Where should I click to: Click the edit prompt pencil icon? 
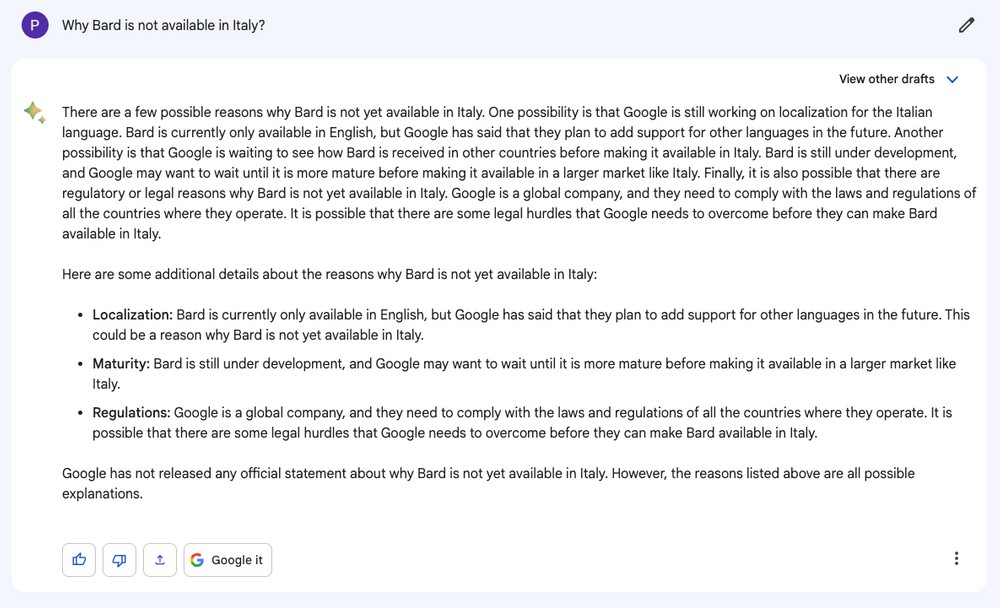point(966,25)
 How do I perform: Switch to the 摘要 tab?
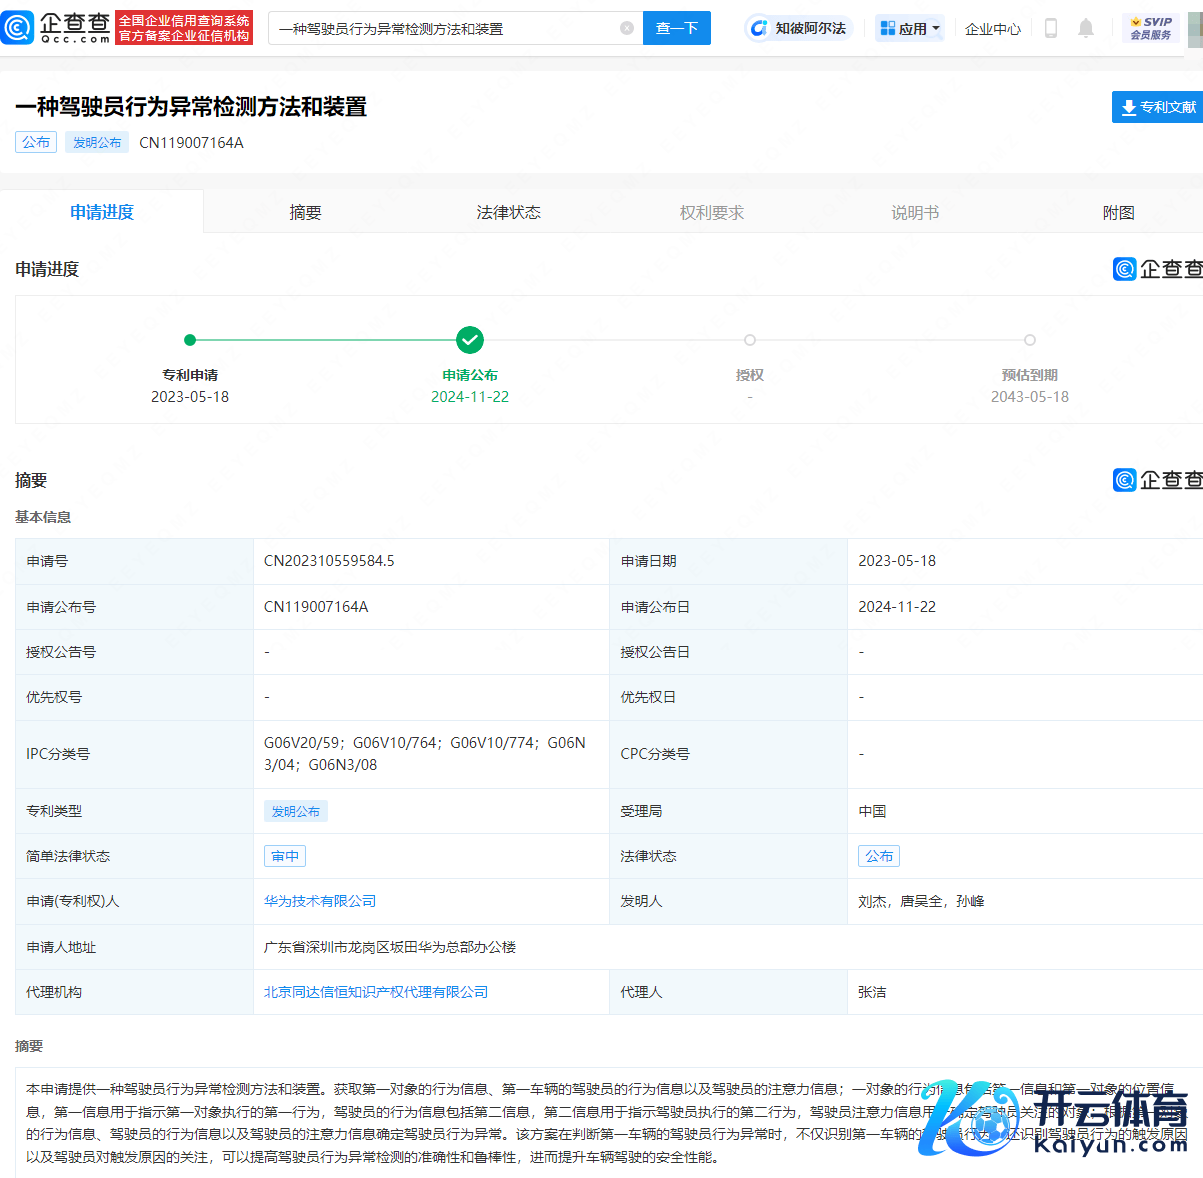click(x=305, y=212)
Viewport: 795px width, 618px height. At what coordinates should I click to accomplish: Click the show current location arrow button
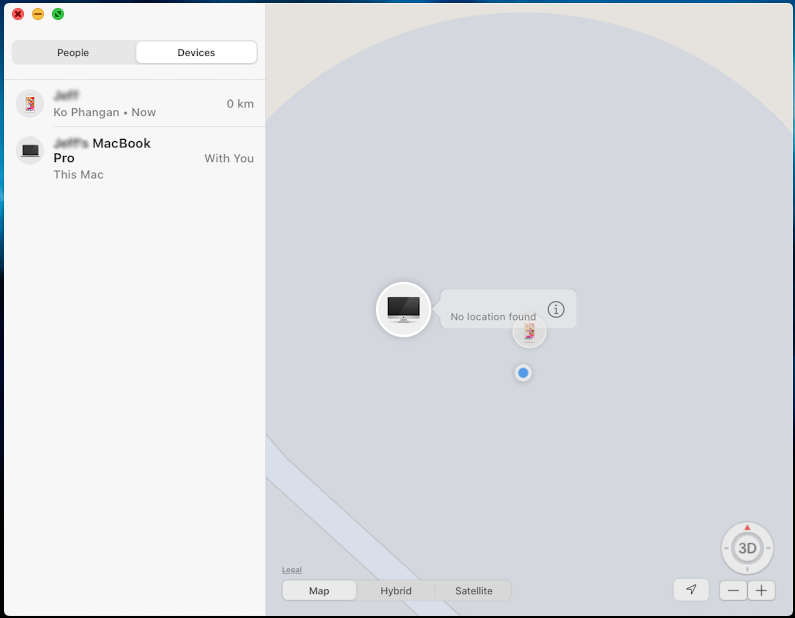click(691, 590)
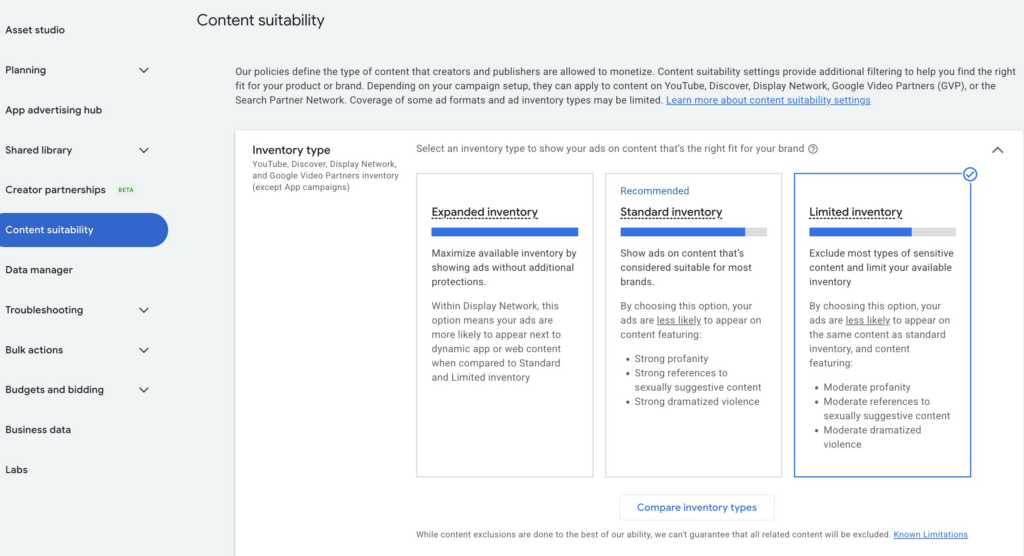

==========

### DIRECTIONS FOR THIS TASK
Omitting the images, transcribe every record exactly.

### WRITTEN ANSWER
Where should I click to: Click the edit prompt pencil icon? 
point(966,25)
 How do I perform: Switch to the 摘要 tab?
click(x=305, y=212)
Viewport: 795px width, 618px height. At what coordinates should I click to accomplish: Click the show current location arrow button
click(691, 590)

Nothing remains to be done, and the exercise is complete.